Initially, the authors created an eight-lane FloChIP device that implemented soft microvalves to support accurate flow control, automation, and either sample multiplexing (eight samples with one antibody) or antibody multiplexing (eight antibodies on one sample) (See Figure 1E for a top-view schematic of the eight-unit FloChIP device).

The authors evaluated the FloChIP platform by assaying differing dilutions of chromatin isolated from human GM12878 lymphoblastoid cells with a single antibody specific for a permissive histone modification (anti-H3K27ac). Encouragingly, they observed robust results for experiments with inputs ranging from 500 to 1 million cells, with high fold enrichment and robust genome coverage for all evaluated samples (suggesting a robust dynamic range) and high levels of correlation between two separate experiments assaying 100,000 cells (suggesting high reproducibility) using a protocol that took around 2 hours to complete. They subsequently widened their evaluations to demonstrate similar robust and reproducible results for additional histone modifications (H3K4me3, H3K4me1, and H3K9me3), which suggested the overall broad utility of the FloChIP platform.

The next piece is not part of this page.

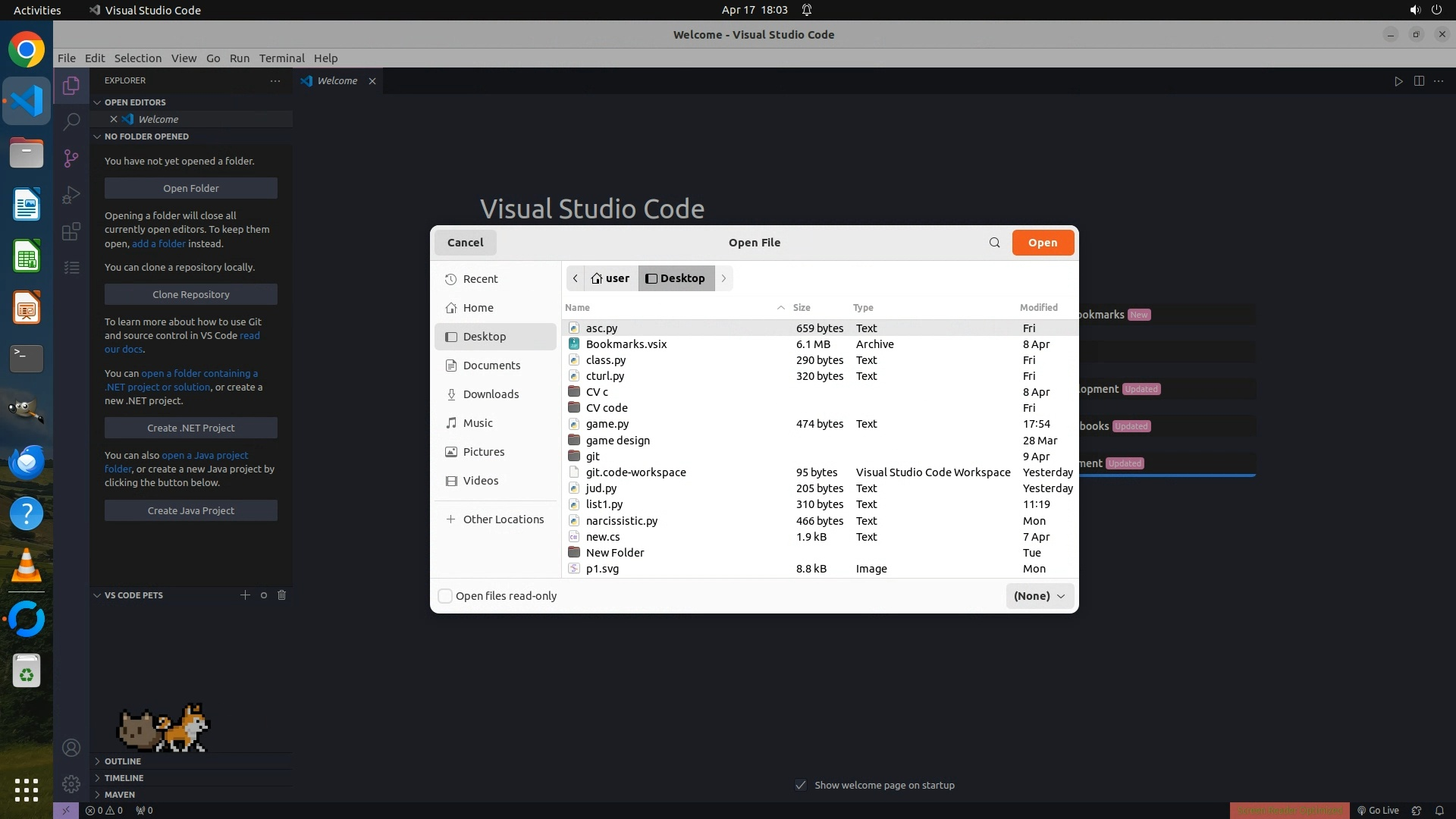This screenshot has width=1456, height=819.
Task: Expand the Outline section
Action: click(123, 761)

Moving to the next level of complexity, the authors evaluated whether the FloChIP platform could support sequential ChIP, which can inform on the complex chromatin states of genomic sites such as DNA regulatory elements. The interconnected and modular nature of the FloChIP device allowed two consecutive immunoprecipitation steps with differing antibodies in adjacent lanes, with the chromatin immobilized and washed in the first lane being resuspended using a peptide elution strategy (Kinkley et al.) and transferred on-chip to a neighboring lane for the second immunoprecipitation before washes and tagmentation. Overall, this "sequential FloChIP" platform permitted the detection of the bivalent chromatin domains present during embryonic development by assaying genome-wide direct co-occupancy profiles for H3K27me3 and H3K4me3 in mouse embryonic stem cells. Encouragingly, the sequential FloChIP platform robustly distinguished regions displaying only H3K4me3, only H3K27me3, and bivalent domains presenting both H3K4me3 and H3K27me3. Overall, the sequential FloChIP platform represents a miniaturized, low-input (100,000 cells), and rapid (five to six hours) means of analyzing co-occurring binding events at the genome-wide scale.

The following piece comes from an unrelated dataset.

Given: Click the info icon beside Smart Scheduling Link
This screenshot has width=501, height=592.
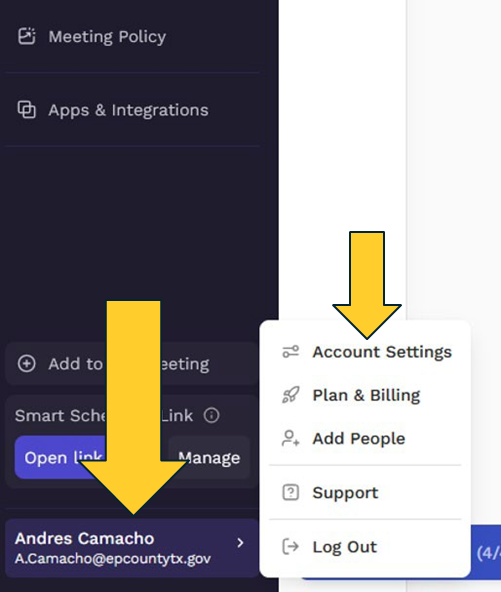Looking at the screenshot, I should point(211,415).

The genome-wide profiling of transcription factor binding sites via ChIP-Seq provides additional problems compared to the detection of histone modifications (including the less abundant and weaker nature of transcription factor-DNA interactions and the lower affinity of transcription factor-specific antibodies), which requires more abundant amounts of sample input and longer incubation times. An optimized technique designed specifically for transcription factor detection using the FloChIP platform required an additional two-to-four-hour antibody/chromatin preincubation to obtain high-quality results, which they positively validated by comparing results for the C/EBPβ, PU.1, and RUNX3 transcription factors applied to chromatin isolated from 100,000 lymphoblastoid cells against known data.

Following this successful validation, the authors turned the FloChIP platform to the exploration of the MEF2A transcription factor binding profiles in chromatin isolated from lymphoblastoid cell lines derived from thirty-two unrelated European individuals (genomes sequenced and aligned to the hg19 assembly as part of the 1000 Genomes Project). Fascinatingly, they discovered that MEF2A helps to control the gene regulatory network underlying lymphoblastoid cell proliferation but functions as a component of a larger complex of collaborating transcription factors; indeed, RUNX3 and MEF2A cooperate, with RUNX3 driving MEF2A DNA binding. Overall, these findings demonstrate the value of the FloChIP platform in facilitating the straightforward acquisition of transcription factor-binding data.